Changchun is situated on the northeast China plain. It’s a crucial grain-growing region, producing considerable corn and rice.
Changchun is one of the world’s leading automobile production and research bases, with a strong foundation from the 1950s and 1960s.
The abundant coal resources in the city are one of the primary reasons why the Chinese government decided to set up a manufacturing base here.
This city was one of the first in China to access, dub, and produce films.
Besides, it is home to Changchun World Sculpture Park, which has a collection of more than 700 sculpture works worldwide.
Winter is special in Changchun as visitors see magnificent snow sceneries and participate in different snow sports and tourism festivals. The natural attractions lie in forests and lakes.
6. Daqing – 8,556 Square Miles
Daqing city has a population of 2,781,562, according to the 2020 census. This vast city is located in northern China, in the Songnen plain, between Qiqihar and Harbin.
Daqing is home to Daqing Oilfield, the largest oil field in China and the world’s fourth largest. The field was discovered in the late 1950s, and drilling began in 1958.
At first, oil drilling was challenging since the area freezes during winter and has deep permafrost in the soil. But from the 1960s to the 1980s, large refineries were established in the city, raising oil production to significant proportions.
Daqing’s economy mainly depends on petroleum and petrochemical products.
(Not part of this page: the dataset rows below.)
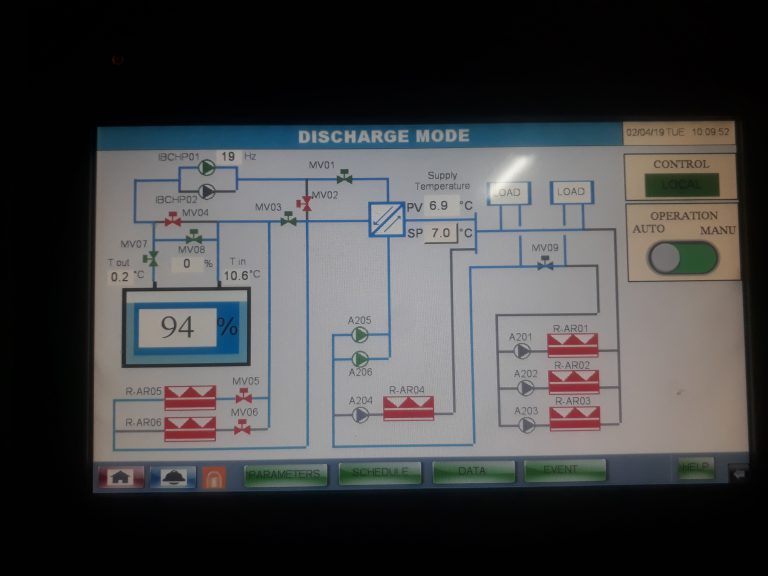
Task: Select the MV02 red valve icon
Action: click(x=305, y=203)
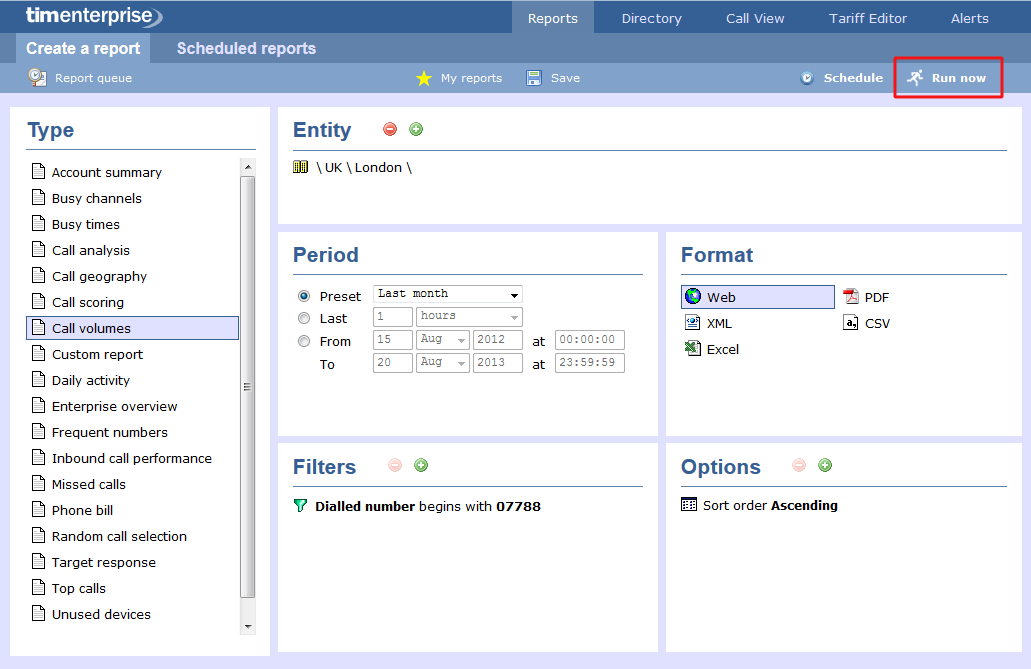
Task: Select the Preset period radio button
Action: tap(304, 296)
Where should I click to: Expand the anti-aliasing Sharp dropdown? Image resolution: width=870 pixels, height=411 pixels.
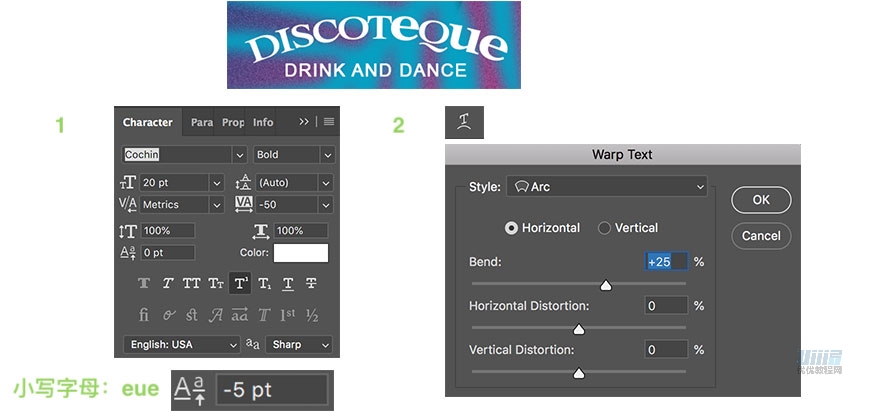300,344
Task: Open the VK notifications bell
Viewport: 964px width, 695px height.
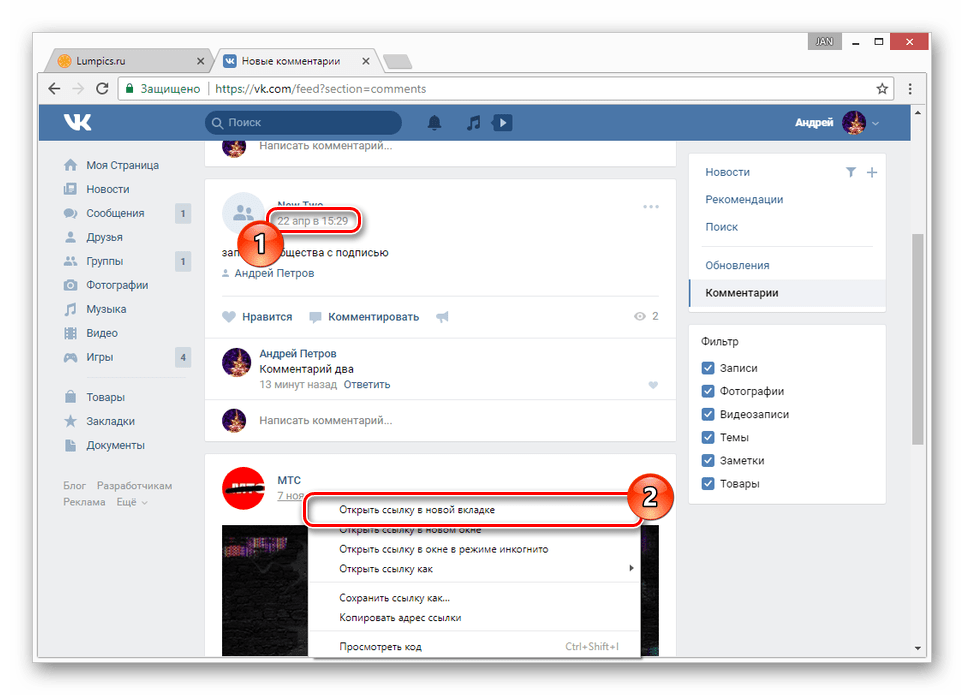Action: 434,122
The city exports more than 10 million tons of crude oil every year.
There are lots of subsidiary chemical plants that use petroleum waste and by-products in this city. It links with neighboring cities primarily via road, air, and rail.
Besides the oilfield, there is a lot of farming, animal husbandry, forestry, and fishing in Daqing. These activities have aided the development of thriving textile and food processing industries.
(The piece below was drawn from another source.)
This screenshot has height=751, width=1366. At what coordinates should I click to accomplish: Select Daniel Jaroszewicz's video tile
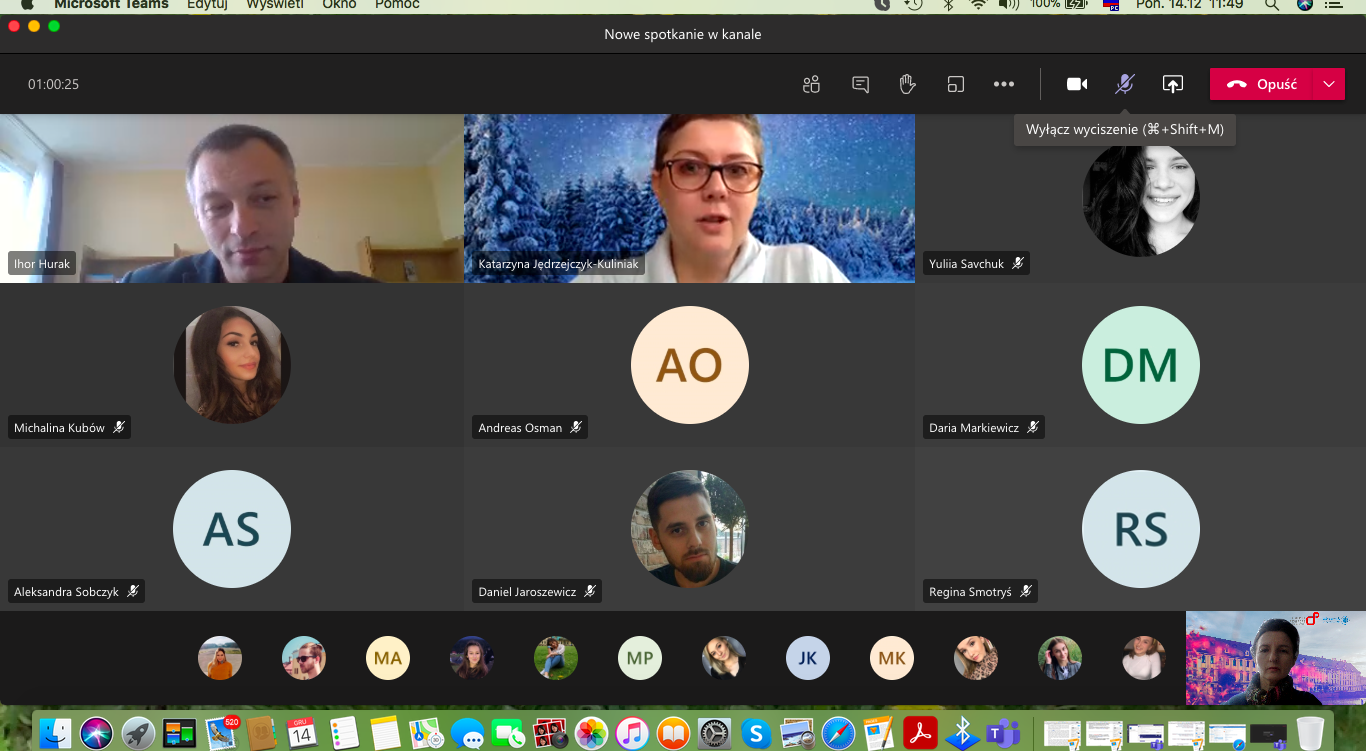pos(689,529)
You will find great colleges (like the Daqing Petroleum Institute), banking institutions, stadiums, shopping complexes, and entertainment hubs here.
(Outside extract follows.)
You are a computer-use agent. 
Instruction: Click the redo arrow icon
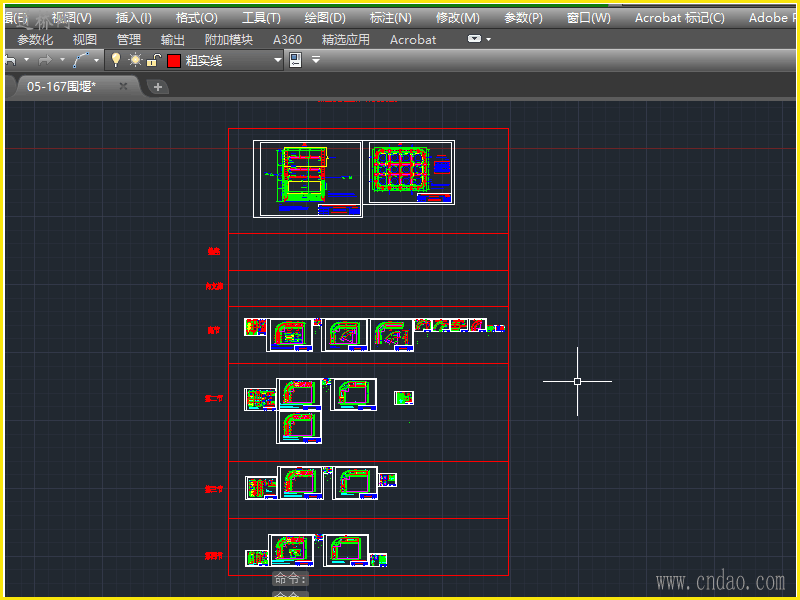[x=44, y=60]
7. Nanning – 8,537 Square Miles
Nanning is the seventh largest city in China and is home to 8.7 million people. The city is often called Green City as it has plenty of lush subtropical foliage.
Nanning is Guangxi Province’s financial, economic, and cultural center. Besides, it produces 33% of the country’s mineral resources, including gold, aluminum, silver, coal, manganese, and marble. Others are iron, granite, quartz, and indium.
There are plenty of museums, parks, historic sites, and mountains to visit in the city. They include the Anthropology Museum of Guangxi, Guangxi Art Museum, Nanning Museum, Yangmei Ancient Town, Nanning Wanda Amusement Park, and Diwang International Commerce Center.
There are also many high-end hotels in Nanning, including Golden Diamond Hotel, Mehood Lestie Hotel, and Yongjiang Hotel.
Besides, the vast assortment of street stalls and small eateries all over the city offer fresh, tasty, and affordable Chinese food.
8. Kunming- 8,291 Square Miles
Kunming is the capital of Yunnan Province. It is also the province’s economic, political, cultural, and communications center.
Many large businesses in Yunnan have their headquarters in Kunming. The city is home to 8.4 million people and consists of residential zones, modern commercial districts, and university areas.
Kunming derives its economic significance from its geographical position. It borders the southeastern Asian countries and serves as a transportation hub linking to Vietnam by rail and Thailand, Burma and Laos by road.
The city has numerous phosphorus and salt mines. Kunyang Phosphorus Mine is one of China’s three most significant phosphorus mines. Other minerals include magnesium, coal, silica, copper, clay, titanium, and quartz sand.
The top attraction spots in Kunming include the Bamboo Temple, the Golden Temple, Yunnan Provincial Museum, Yunnan Nationalities Museum, Baohai Park, and Dianchi Lake.
The entertainment district within Kunming is around Kundu Square. It has plenty of clubs, restaurants, bars, and cinemas.